【分類・分布】
従来、フグ目ギマ科ギマ属に分類されており、ギマ科はベニカワムキ科とともに原始的なフグ目魚類とされていたが、最近の研究ではベニカワムキ科よりも、むしろモンガラカワハギ科やカワハギ科に近い仲間ではないかという説もある。
日本では千葉県以南に分布。そのほか、インド洋、西太平洋の温帯から熱帯域の沿岸部に棲息している。
【形態】
成魚の全長は20㎝前後で、最大では約30㎝程度にまで成長する。
上半身はカワハギなどと似た形をしており、側扁した体高のある体型をしている。背ビレの第一棘条は長く鋭く、腹ビレは1本の棘条のみで構成されていて、左右一対ある。背1本と腹2本で合わせて3本の棘があることから、Triplespines(=3本の棘)という英名が付いている。
一方、尾柄はやや縦扁し、尾ビレはカワハギ科の魚と違って中央部が湾入したイナダなどに似た形状をしている。
体色は銀色、または灰色で、背側はやや青灰色がかっている。胸ビレと尾ビレは黄色。小さな口には、頑丈な歯が2列ついており、外側は門歯状、内側は丸い歯になっている。
【生態】
比較的浅い砂泥底の内湾に、群れで棲息する。食性は雑食性で、甲殻類、貝類、ゴカイ類などを捕食する。
産卵期は6~7月頃で、分離浮生卵を産む。孵化した仔魚は、菱形の体に茶色の斑模様でカワハギの仔魚によく似ているが、次第に体色が銀色に変化し、尾柄部が伸びて成魚の体型に近づいてくる。
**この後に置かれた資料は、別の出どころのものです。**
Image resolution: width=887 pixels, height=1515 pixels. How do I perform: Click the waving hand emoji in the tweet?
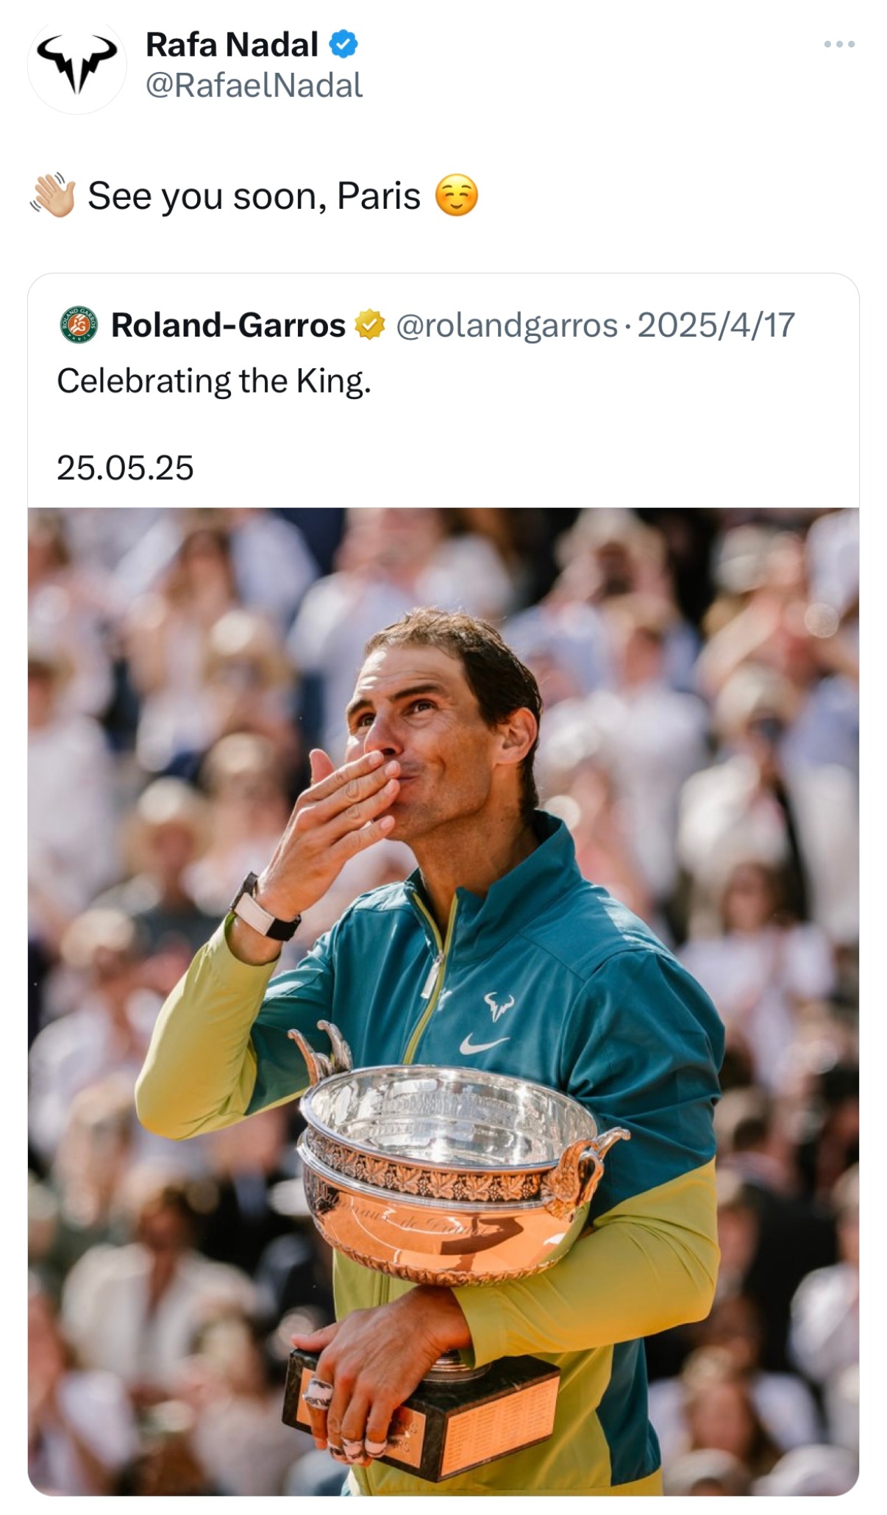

仔魚は汽水域やアマモ場などで群れているが、次第に内湾の底層へ移る。
【文化・歴史】
木綿に麻のような硬い風合いをつける加工方法、または加工を施した布そのものを「擬麻(ぎま)」というが、本種の硬くザラザラとした魚皮がこの擬麻を思わせることからギマと呼ばれ、漢字でもその字を当てるようになったという。
また、体色が銀色をしていて、馬のような顔であることから「銀馬」=ギマと呼ばれるようになったという説もある。
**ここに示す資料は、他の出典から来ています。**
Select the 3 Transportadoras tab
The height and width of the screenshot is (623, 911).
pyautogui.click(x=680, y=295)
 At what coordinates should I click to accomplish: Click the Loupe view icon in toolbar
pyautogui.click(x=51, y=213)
なお、愛知県三河地方においては、「ギマ」は皮を剥いで食べる魚全般の呼称で、カワハギはホンギマ、ウマヅラハギはウマギマ、ギマはタチギマ、またはツノギマと呼ばれる。
そのほかの地方名としては、ハリハゲ(三重・尾鷲)、ツノハゲ(和歌山・串本)、ツノギ、ツノコ、ギッパ、ギッペ、ギンカワムキなどの呼び名がある。ツノがつくものは、背ビレと腹ビレの棘条からくるもので、ハゲやカワムキなどがつくものは、カワハギと同様、調理の際に皮を剥ぐ必要があること、一気に皮が剥げることからきた名だ。